U18 Five Nations Tournament
November 4-8, 2015
Monthey, Switzerland (The Draft Analyst) — The United States produced a dominant performance as they cruised to a perfect record at the Under-18 Five Nations tournament, held between November 4-8 in Monthey, Switzerland. Boasting a lineup strictly from its U18 National Team, the Americans beat entires from the Czech Republic, Sweden, Finland and Switzerland, which they outscored by a combined 19-6 over their four wins in round robin play. Center Clayton Keller (Boston University) led the competition in scoring with seven goals and 12 points in four games, while Adam Fox (Harvard) topped all defensemen with seven assists. Goalies Joseph Wall (Boston College) and Jake Oettinger (Boston University) each went 2-0 with a 1.50 goals against average. Left wing Kieffer Bellows (pictured – Boston University) posted a tournament-best 28 shots, and Team USA averaged a shot advantage of 49 to 18 per game. This was the eight time in nine years an American U18 team took the title of an international competition held in November.
The Czech Republic produced a consistent effort in placing second in the tournament, with a competitive loss in the opener to the United States its lone blemish. The Czechs were headed for a second defeat in as many days when they found themselves trailing Finland 2-0 after 40 minutes. But a two-man advantage midway through the final frame began a late rally, as center Kristian Reichel (pictured) and left wing Petr Kodytek scored power play goals 67 seconds apart, and defenseman David Kvasnicka netted the game winner five minutes later in what turned out to be a 4-2 win. Reichel was the hero the following night, as his late game winning goal with the man advantage allowed the tired Czechs to edge Sweden, 2-1. They closed the tournament with a convincing 6-2 triumph over the host Swiss, with Reichel potting his team-best fourth goal and firing 11 shots on net. Goalie Dominik Groh won the final two games for the Czech Republic, and defenseman Lukas Doudera finished in scoring among blueliners with a goal and five assists in four games. Fellow blueliner Frantisek Hrdinka chipped in with a pair of assists, including one on the power play.

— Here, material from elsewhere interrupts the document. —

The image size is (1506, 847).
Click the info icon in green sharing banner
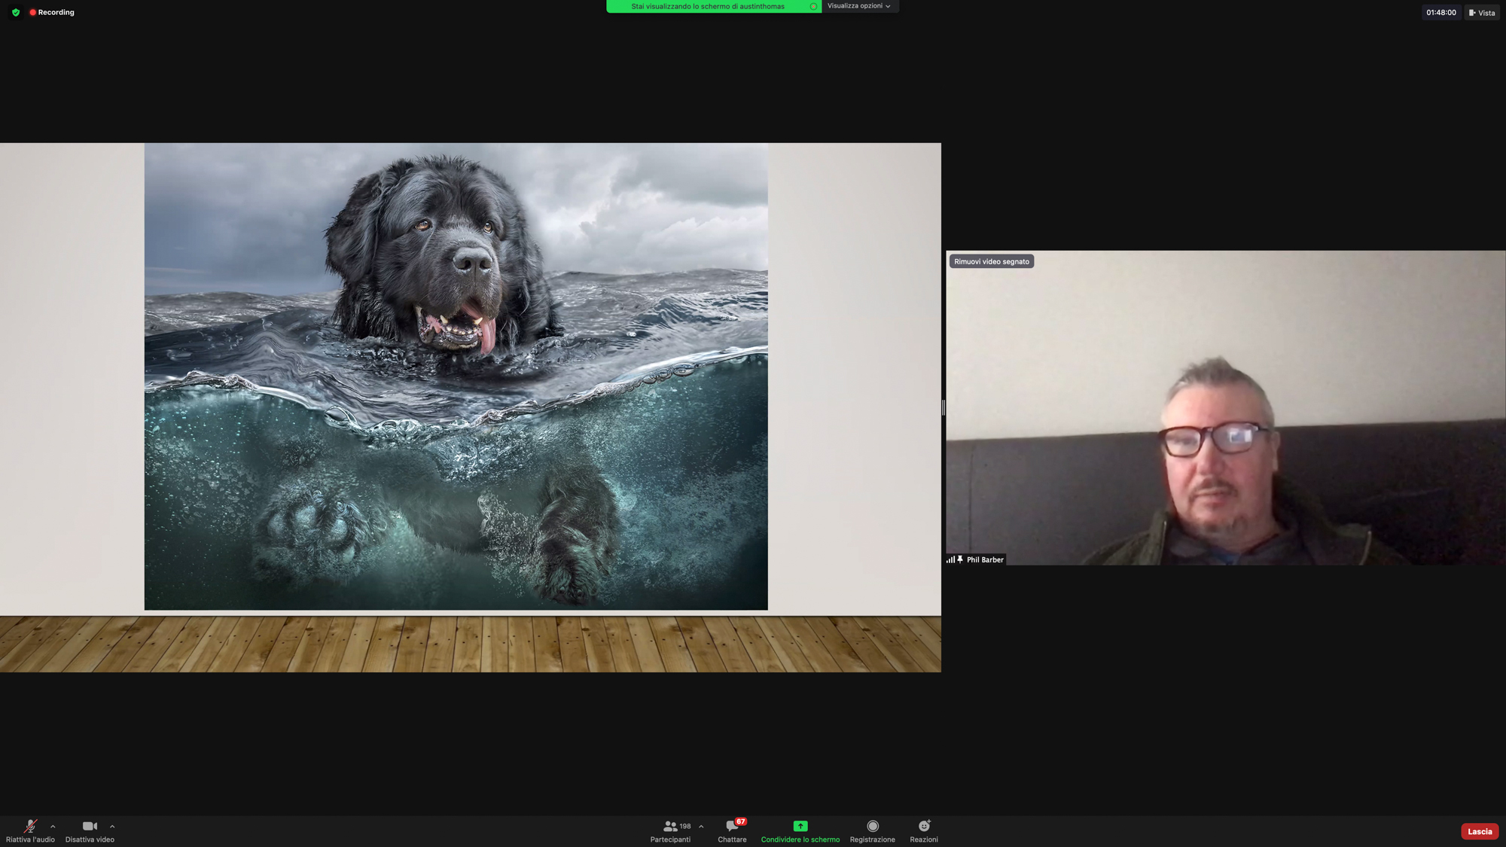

Sweden sent a rather inexperienced team to Monthey, with six players not draft eligible until 2017, and their two top U18 forwards — SHL rookies Carl Grundstrom and Rasmus Asplund — in Finland at the U20 Four Nations. You can argue that Sweden was just a bounce or two away from going a perfect 4-0, with their losses to both the United States and the Czech Republic coming via late-period game winners. The Swedes ended the competition on a high note with a convincing 5-1 rout of rival Finland, with 17-year-old right wing Lias Andersson leading the way with two goals and an assist. Andersson tied with center Oskar Steen (pictured) for the team lead with six points in four games, and left wing Jesper Bratt produced two goals, two assists and 15 shots. The duo of Filip Gustavsson and Filip Larsson each went 1-1 with 50+ shots faced.
Finland was easily the competition’s most disappointing in terms of what was expected and what actually happened. While the Finns’ Under-18 talent pool was hit hard by both North American defections (Olli Juolevi, Markus Niemelainen, Oliver Felixson, Otto Somppi), and the U20 Four Nations inundating their two best amateur players — Patrik Laine and Jesse Puljujarvi, they can still ice very competitive amateurs. What happened in Momthey, however, was disconcerting to say the least, and not for the losing, but the manner in which Finland lost. In four games, the Finns were outshout 170-111, and surrendered 45 shots or more in all three of their losses en rout to finishing a paltry 1-3. Their lone victory came at the expense of winless Switzerland, which Finland hammered 8-3. Not all news was bad, however, as 2016 draft eligibles Otto Makinen (pictured – nine points, plus-5) and Janne Kuokkanen (five points, plus-4), and 2017 draft prospect Emil Oksanen (seven points) worked together to help their country depart Monthey with a little bit of dignity. And from the “Nobody Ever Said Life Is Fair” department — goalie Severi Isokangas posted .910 save percentage and a 6.37 goals against average.
Not much was expected out of the host nation’s submission for this annual tournament, and Switzerland found itself winless and in last place when it was completed. Saying the Swiss were completely overwhelmed is the best way to describe their effort, and the 49 to 22 average shot disadvantage should in itself be enough to validate it. Their uphill climb from the opening whistle of play was likely a byproduct of not having the horses to contain, and the best way we can put a positive spin on a being outscored by a four to one margin is that goalies Leo Chuard and Andrin Seifert were given plenty of opportunities to work on any of several puck-stopping techniques they wanted. Both center Marco Miranda (pictured) and left wing Dominik Volejnicek did their best to generate chances by making whatever little they had, and left wing Kaj Suter led the way with 13 shots on goal. Defenseman Livio Stadler, who earlier in the season was promoted up the NLA senior league, failed to produce and point and tied for a team-worst minus-seven.